Operating voltage pole -U _B connected. The terminal 4 is connected via a resistor 10 to the base electrode 11 of the Transistor 8 in connection. Between the base electrode 11 and dom negative operating voltage pole -Ua are in parallel Resistor 12 and a light diode 13 used as a reference element connected. The transistor 8, the working resistor 9, the Resistor 10, the resistor 12 and the light emitting diode 13 form in the illustrated interconnection Constant current source. The output 14 of the cascode stage is connected several times. A connecting line 15 leads to a speed pulses verar '-jitenden Meßwertschaltung 16. The output 14 is still

via a resistor 17 to the inverted input of an integrating differential amplifier 18. In addition, it is connected to the input B of a retriggerable monoflop 19 and the output of a switching stage 20. The non-inverted

Input of the differential amplifier 18 is connected to a voltage divider formed by the resistors 21 and 22 The output 23 of the integrating differential amplifier 18 is connected via a resistor 24 to the base electrode of a Power transistor 25 in Kollektorschaltur j linked. The load resistance thereof is formed by the IR light emitting diode 1 and a limiting resistor 26. Between the Base electrode and the positive operating voltage + U ₈ a protective diode 33 is inserted. Between the emitter electrode of the power transistor 25 and the input of a trigger stage 27 sees a conductive Connection. The trigger stage 27 is a Schmitt trigger. At the output of the Triggerstuie 27 are an optical Signal generator, Z ₁ B. a light emitting diode 28, and a Fehlerauswerteschaltung 29 connected. The output Q of the retriggerable monoflop 19 is associated with the first input of an AND gate 30, the second Input with a start-stop line 31 is busy. The output of the AND gate 30 is connected through a resistor 32 to the Control input of the switching stage 20, a switching transistor, out.
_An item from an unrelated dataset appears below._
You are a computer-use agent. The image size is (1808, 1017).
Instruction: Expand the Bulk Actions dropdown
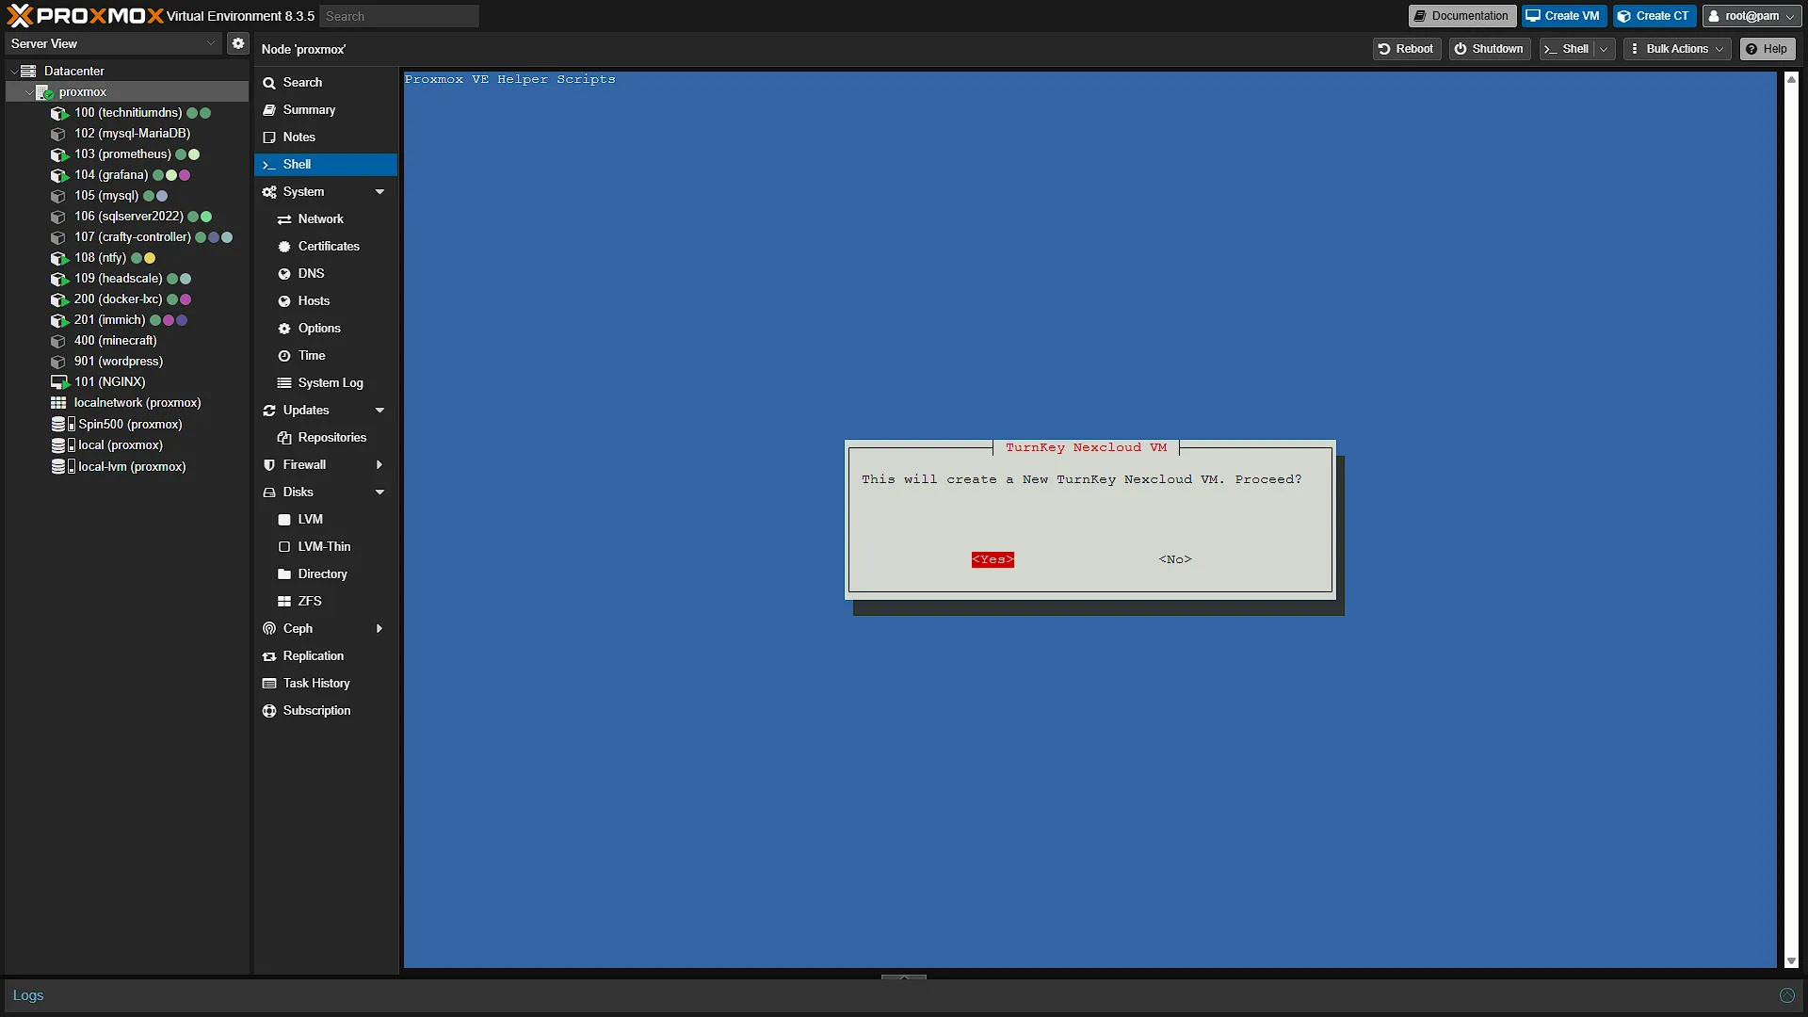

The Schaittransistor is in emitter circuit gciclmüe ;. The described circuit arrangement has the following mode of operation:

Upon transition to the starting state of the centrifuge receives the one input of the AND gate 30 via the start-stop line 31 L level. Dar then at the output of the AND gate 30 Siegende L level locks the switching stage 20. The phototransistor 2 receives no light, causing the transistor 8 is locked. The capacitor of the integrating differential amplifier Ί8 charges and controls the power transistor 25 through its output. The IR light-emitting diode 1 gets power and lights up. Now starts the rotor to rotate, Lichtirr.pulse from the reflecting screen disc on the phototransistor 2, the di ι constant current source 8,9,10,11,12,13 on and off. As a result, the transistor β of the cascode stage S, 6, 7, 8, 9 is also switched. At its load resistor 7 pulses are generated at the output 14 to the connected function stages 16,18, 19 for measuring value, control and monitoring are available. About the A'chschlußleitung 15 enter the pulses to the measured value circuit 16th

The output Q of the retriggerable monoflop 19 tilts to the low state, which causes no change at the output of the AND gate 30.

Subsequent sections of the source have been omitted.